Em 1980, como presidente da Sociedade de Medicina e Cirurgia de Uberaba, fui convidado pela Academia de Letras do Triângulo Mineiro para assistir a uma palestra com o lançamento de um livro. Local: sala do júri no Fórum Mello Viana. Título do livro: “A violência está em toda parte”. O autor: Antônio Édson Deroma, uberabense radicado em Belo Horizonte, delegado de carreira da Polícia Civil, graduado na International Police Academy, Washington, DC, e no Bureaux de Narcóticos, FBI. A sessão foi aberta pelo presidente da Academia, que dissertou sobre o histórico e a importância da mesma. Estavam presentes o arcebispo Dom Benedito de Ulhôa Vieira, assim como o arcebispo aposentado Dom Alexandre Gonçalves do Amaral, que abordou a criação e o papel da Pontifícia Universidade Católica de Minas Gerais. Por último, Deroma, com o livro de sua autoria na mão, disse:
“A violência está em toda parte, sendo menos frequente nos povos mais evoluídos, mas com alta prevalência no nosso meio. Tivemos conhecimento recente de um adolescente de 12 anos, com histórico de dois assassinatos, perambulando pelas ruas de Belo Horizonte, vendendo cocaína acomodada em uma Bíblia de fundo falso. Faço as perguntas: é possível recuperar esse jovem? Qual o seu futuro? Com o devido respeito às autoridades eclesiásticas presentes, serei otimista. Talvez recuperemos um em cada 1.000 desses jovens”. Essa colocação forte causou um mal-estar, demonstrado pela expressão facial dos presentes, pois, pela formação cristã que temos, acreditamos na recuperação de um ser humano.
O tempo passou e estamos em 2024. Decorreram 44 anos e os índices de criminalidade aumentaram em nossa sociedade. Entendo que vários fatores impedem o desenvolvimento de nossa sociedade, podendo ou não aumentar a violência:
1- alta evasão escolar;
2- ausência de currículo escolar adequado, pois “o melhor currículo é o próximo a ser implantado”;
3- permissividade, que aprova igualmente o bom e o mau aluno;
4- metade da nossa população tem quociente de inteligência abaixo de 87%;
5- ineficácia de políticas públicas, sempre aumentando o número de beneficiários do Bolsa Família, o que torna a família refém do programa, impedindo que “pesque o próprio peixe”.

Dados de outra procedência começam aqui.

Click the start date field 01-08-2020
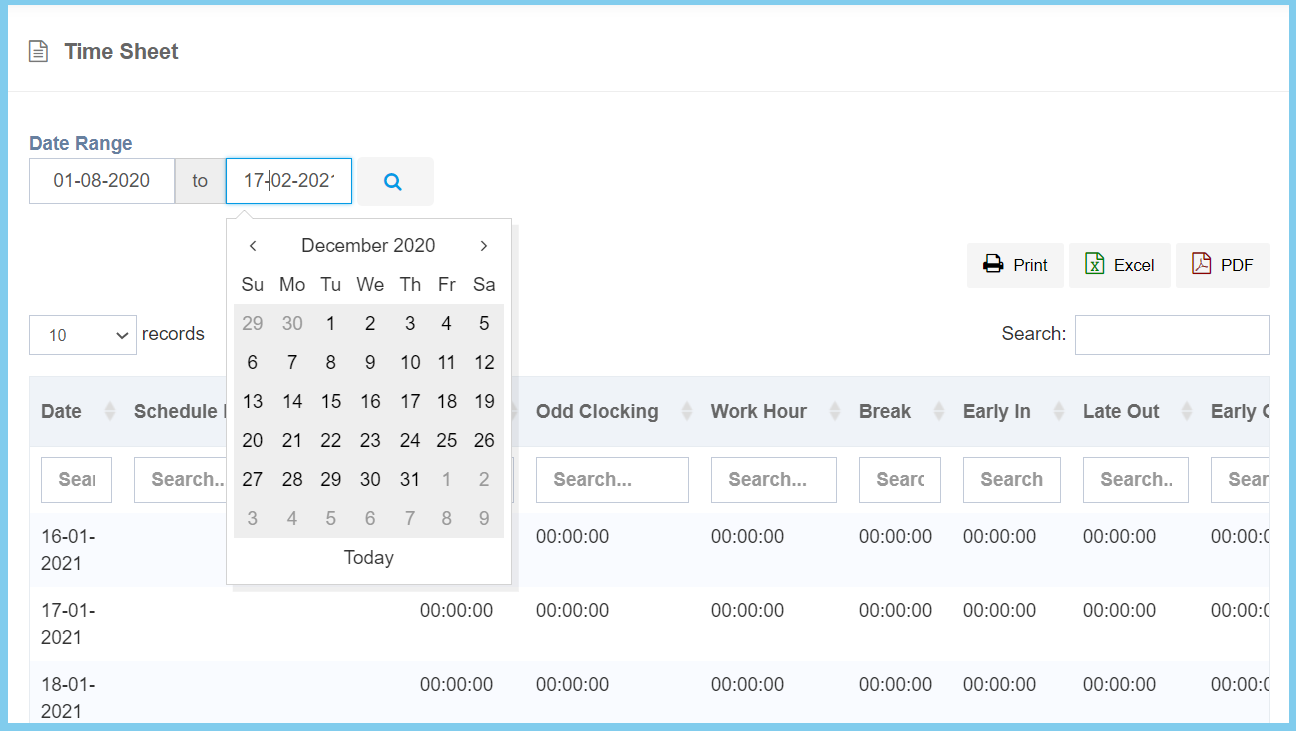Image resolution: width=1296 pixels, height=731 pixels. pyautogui.click(x=102, y=181)
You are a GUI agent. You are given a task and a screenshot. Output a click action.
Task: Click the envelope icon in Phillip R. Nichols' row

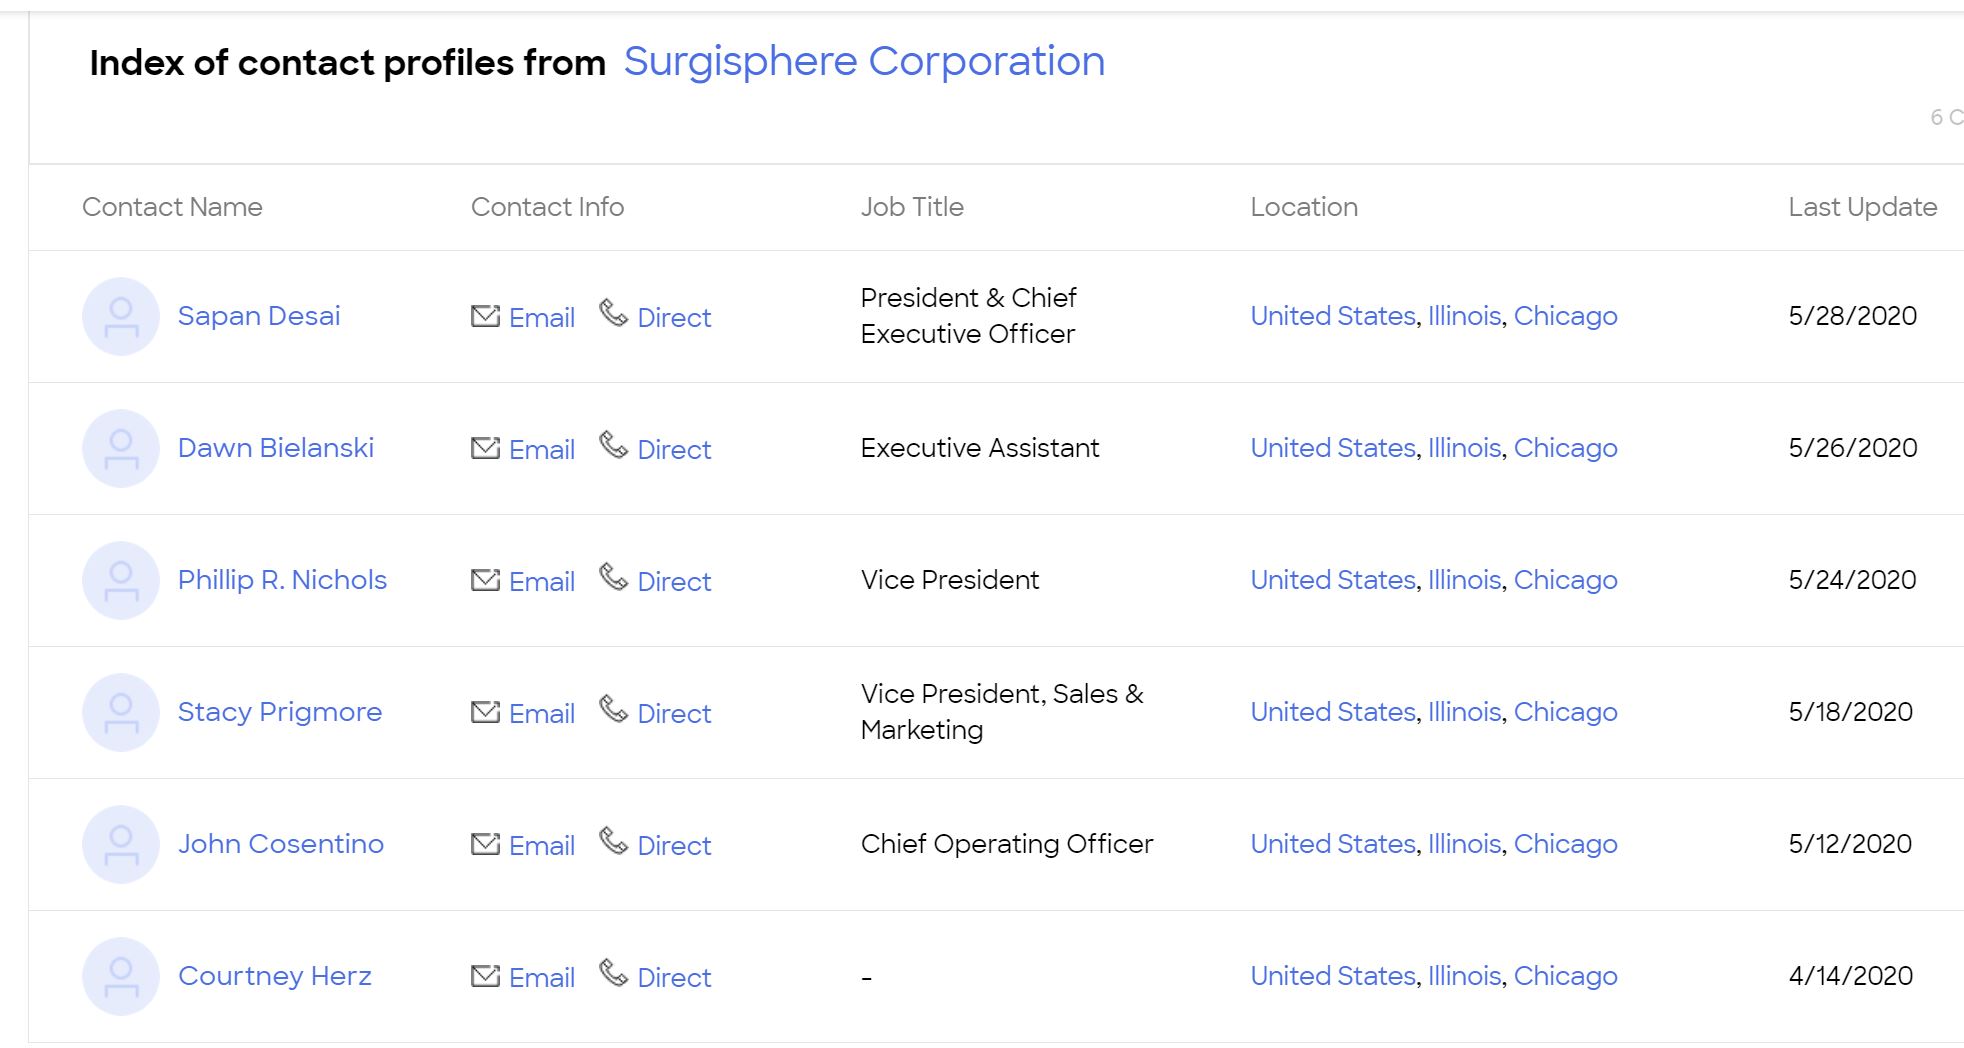click(x=485, y=580)
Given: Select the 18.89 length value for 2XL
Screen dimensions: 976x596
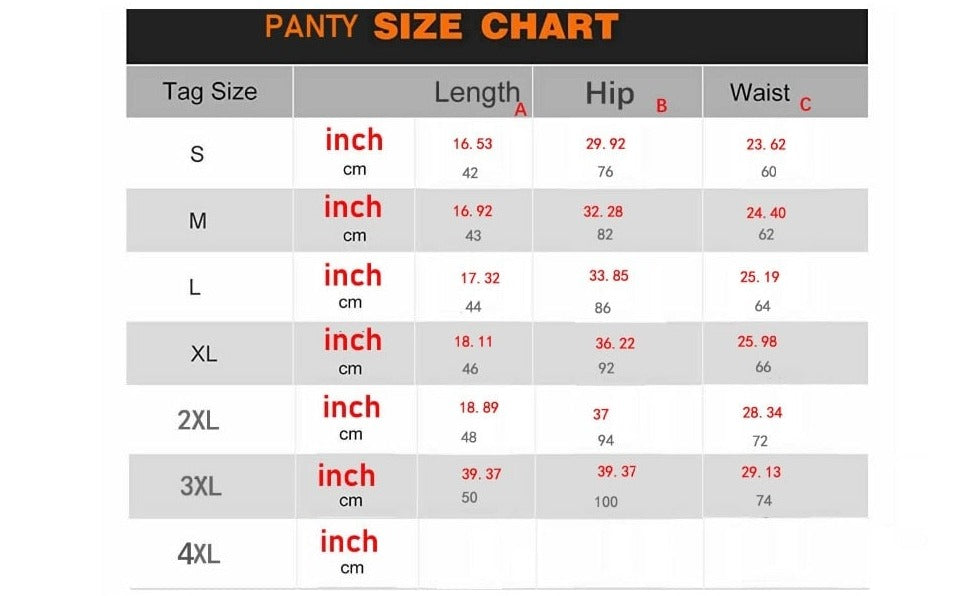Looking at the screenshot, I should 478,408.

Fatos que facilitam o aumento da criminalidade:
1- leis punitivas frouxas, em que “o menor rouba o celular para tomar sua cerveja e comer picanha”;
2- ausência de ressocialização do preso por condições inadequadas nas penitenciárias;
3- desvio da verba do Fupen (Fundo Penitenciário Nacional), pois dos R$500 milhões anuais destinados à recuperação e a construção de novos presídios, Guido Mantega, ministro da Fazenda, utilizava 84% desse valor para pagar juros das dívidas do país;
4- o país lidera o ranking mundial anual de homicídios em números absolutos (dos 458.000, 10,4% são no Brasil), assim como alto índice de mortes de policiais.
O Brasil de hoje tem indicadores de criminalidade piores que de 1980, dando razão ao nome do livro de Deroma. Antigo ditado chinês apregoa “o exemplo deve vir de cima”. Porém, se as leis são frouxas, se há inseguranças jurídica e política, como esperar que “os exemplos venham de cima?”.
P.S.: empresa de Uberaba quis fechar pacote de dez pessoas para curso de imersão de Inglês em julho em Londres. Conseguiu apenas seis, mas fechou um pacote de 90 pessoas para férias de julho em Orlando, EEUU. É mais fácil passear do que estudar, mas esse fato mostra o atual perfil do brasileiro.